# Data listing
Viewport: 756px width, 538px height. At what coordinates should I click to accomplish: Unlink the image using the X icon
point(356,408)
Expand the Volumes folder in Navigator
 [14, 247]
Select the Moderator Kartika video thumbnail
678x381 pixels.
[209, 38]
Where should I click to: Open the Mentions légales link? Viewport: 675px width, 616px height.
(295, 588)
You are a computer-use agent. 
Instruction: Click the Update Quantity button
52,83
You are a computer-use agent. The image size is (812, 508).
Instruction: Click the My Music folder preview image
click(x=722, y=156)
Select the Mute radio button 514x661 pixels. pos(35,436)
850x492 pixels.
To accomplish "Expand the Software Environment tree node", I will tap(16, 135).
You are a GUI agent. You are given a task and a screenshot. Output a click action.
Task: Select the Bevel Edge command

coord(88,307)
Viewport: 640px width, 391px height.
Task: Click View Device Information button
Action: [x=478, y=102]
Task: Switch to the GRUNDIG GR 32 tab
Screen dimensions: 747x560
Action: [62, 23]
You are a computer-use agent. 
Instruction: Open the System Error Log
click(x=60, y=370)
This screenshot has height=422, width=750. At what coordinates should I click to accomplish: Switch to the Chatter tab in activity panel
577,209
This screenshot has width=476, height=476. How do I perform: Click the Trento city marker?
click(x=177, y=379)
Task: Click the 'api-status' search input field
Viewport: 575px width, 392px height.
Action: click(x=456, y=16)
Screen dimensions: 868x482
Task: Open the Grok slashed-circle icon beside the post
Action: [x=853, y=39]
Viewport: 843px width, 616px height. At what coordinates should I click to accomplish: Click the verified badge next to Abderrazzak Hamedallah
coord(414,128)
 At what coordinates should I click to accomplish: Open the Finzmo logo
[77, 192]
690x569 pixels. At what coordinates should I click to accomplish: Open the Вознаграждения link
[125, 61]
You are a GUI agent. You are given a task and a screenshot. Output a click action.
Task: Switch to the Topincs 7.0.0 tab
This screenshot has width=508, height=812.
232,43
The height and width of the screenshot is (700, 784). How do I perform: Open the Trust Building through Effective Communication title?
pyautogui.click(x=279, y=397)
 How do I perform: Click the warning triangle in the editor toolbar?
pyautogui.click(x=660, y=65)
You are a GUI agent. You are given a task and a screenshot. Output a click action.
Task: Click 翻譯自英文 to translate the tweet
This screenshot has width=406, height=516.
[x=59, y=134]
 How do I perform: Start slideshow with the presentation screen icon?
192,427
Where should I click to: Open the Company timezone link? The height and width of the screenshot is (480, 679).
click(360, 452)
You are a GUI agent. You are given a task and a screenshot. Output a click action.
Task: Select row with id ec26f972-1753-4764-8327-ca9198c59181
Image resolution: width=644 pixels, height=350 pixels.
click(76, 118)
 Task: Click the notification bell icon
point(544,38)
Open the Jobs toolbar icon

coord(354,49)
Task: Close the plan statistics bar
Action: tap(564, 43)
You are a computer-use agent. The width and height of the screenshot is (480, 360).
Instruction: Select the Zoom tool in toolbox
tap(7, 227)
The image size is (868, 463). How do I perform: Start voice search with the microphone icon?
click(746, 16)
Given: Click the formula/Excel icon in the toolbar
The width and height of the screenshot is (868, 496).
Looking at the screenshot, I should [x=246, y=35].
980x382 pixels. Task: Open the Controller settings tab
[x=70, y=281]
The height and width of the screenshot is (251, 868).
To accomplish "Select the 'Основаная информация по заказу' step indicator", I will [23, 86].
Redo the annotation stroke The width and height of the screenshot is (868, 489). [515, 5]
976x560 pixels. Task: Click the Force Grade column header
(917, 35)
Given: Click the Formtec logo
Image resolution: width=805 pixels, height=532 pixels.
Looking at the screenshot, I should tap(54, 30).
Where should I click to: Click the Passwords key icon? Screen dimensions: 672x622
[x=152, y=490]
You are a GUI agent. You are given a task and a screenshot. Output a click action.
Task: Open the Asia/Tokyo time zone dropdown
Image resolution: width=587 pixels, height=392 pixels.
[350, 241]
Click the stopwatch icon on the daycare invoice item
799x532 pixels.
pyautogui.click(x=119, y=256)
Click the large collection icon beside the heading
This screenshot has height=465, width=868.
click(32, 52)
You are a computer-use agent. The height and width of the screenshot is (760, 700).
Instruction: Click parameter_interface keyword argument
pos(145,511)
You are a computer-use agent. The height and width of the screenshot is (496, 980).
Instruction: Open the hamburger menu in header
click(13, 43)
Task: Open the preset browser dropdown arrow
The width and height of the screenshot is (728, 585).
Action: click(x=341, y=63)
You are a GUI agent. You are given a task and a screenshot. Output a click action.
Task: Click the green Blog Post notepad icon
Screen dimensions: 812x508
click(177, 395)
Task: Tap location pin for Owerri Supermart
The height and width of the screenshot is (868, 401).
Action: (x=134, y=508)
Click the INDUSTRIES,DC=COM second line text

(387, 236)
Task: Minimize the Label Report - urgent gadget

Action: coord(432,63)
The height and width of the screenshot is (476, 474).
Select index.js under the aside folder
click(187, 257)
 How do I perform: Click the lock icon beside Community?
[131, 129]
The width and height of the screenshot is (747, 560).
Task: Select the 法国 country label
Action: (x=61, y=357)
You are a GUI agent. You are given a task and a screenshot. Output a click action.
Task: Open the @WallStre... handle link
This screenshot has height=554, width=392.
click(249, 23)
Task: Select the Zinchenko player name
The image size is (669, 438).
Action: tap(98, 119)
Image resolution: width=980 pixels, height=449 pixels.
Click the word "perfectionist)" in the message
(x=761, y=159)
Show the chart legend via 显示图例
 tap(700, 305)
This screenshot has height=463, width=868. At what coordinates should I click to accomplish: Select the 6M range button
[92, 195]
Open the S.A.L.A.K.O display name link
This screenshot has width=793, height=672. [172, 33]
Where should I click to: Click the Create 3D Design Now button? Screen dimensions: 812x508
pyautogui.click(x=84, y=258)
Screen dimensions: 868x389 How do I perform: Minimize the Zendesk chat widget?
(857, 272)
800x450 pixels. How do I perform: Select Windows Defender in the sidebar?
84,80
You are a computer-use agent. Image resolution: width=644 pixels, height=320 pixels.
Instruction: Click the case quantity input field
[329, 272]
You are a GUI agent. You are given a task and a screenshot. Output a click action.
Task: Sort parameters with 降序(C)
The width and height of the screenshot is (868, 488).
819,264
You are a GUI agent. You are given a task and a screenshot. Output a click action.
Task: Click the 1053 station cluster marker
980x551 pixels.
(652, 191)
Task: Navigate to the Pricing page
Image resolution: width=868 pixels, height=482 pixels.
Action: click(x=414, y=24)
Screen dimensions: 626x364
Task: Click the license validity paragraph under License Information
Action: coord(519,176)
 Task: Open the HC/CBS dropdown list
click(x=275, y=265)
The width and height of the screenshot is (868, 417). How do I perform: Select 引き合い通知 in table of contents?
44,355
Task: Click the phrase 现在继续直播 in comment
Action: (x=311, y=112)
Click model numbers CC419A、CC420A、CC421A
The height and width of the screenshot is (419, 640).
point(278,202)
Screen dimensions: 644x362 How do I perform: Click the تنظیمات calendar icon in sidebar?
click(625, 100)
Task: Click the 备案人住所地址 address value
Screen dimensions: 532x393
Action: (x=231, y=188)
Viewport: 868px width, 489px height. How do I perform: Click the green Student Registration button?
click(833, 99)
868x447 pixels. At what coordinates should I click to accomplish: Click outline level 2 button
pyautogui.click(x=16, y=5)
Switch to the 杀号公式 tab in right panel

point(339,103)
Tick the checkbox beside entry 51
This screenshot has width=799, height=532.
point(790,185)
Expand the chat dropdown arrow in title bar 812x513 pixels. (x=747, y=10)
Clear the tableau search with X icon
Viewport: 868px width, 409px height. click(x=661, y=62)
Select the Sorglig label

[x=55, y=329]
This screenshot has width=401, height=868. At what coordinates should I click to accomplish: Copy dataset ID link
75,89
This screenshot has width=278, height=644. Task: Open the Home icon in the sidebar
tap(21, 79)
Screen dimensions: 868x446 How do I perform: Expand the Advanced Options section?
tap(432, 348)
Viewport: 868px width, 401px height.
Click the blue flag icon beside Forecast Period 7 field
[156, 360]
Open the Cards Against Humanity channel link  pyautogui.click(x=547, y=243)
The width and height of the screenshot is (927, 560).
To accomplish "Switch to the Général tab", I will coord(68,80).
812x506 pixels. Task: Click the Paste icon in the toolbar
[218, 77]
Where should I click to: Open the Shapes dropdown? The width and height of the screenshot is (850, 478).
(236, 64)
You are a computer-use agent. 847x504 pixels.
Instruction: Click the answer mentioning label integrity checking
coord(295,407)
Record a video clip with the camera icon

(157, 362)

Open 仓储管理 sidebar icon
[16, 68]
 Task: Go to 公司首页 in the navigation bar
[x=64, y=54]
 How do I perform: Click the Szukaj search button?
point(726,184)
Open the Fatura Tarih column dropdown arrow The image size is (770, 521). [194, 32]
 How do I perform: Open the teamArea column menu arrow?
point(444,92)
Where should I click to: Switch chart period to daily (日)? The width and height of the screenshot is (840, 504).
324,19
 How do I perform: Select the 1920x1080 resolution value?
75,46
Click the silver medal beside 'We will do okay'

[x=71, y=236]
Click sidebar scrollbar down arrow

# Exercise
Reproduce the records above exactly, starting with the line that contains "Task: Go to 公司首页 in the navigation bar" and ending with the last line.

# Task response
 Task: Go to 公司首页 in the navigation bar
[x=64, y=54]
 How do I perform: Click the Szukaj search button?
point(726,184)
Open the Fatura Tarih column dropdown arrow The image size is (770, 521). [194, 32]
 How do I perform: Open the teamArea column menu arrow?
point(444,92)
Where should I click to: Switch chart period to daily (日)? The width and height of the screenshot is (840, 504).
324,19
 How do I perform: Select the 1920x1080 resolution value?
75,46
Click the silver medal beside 'We will do okay'

[x=71, y=236]
Click sidebar scrollbar down arrow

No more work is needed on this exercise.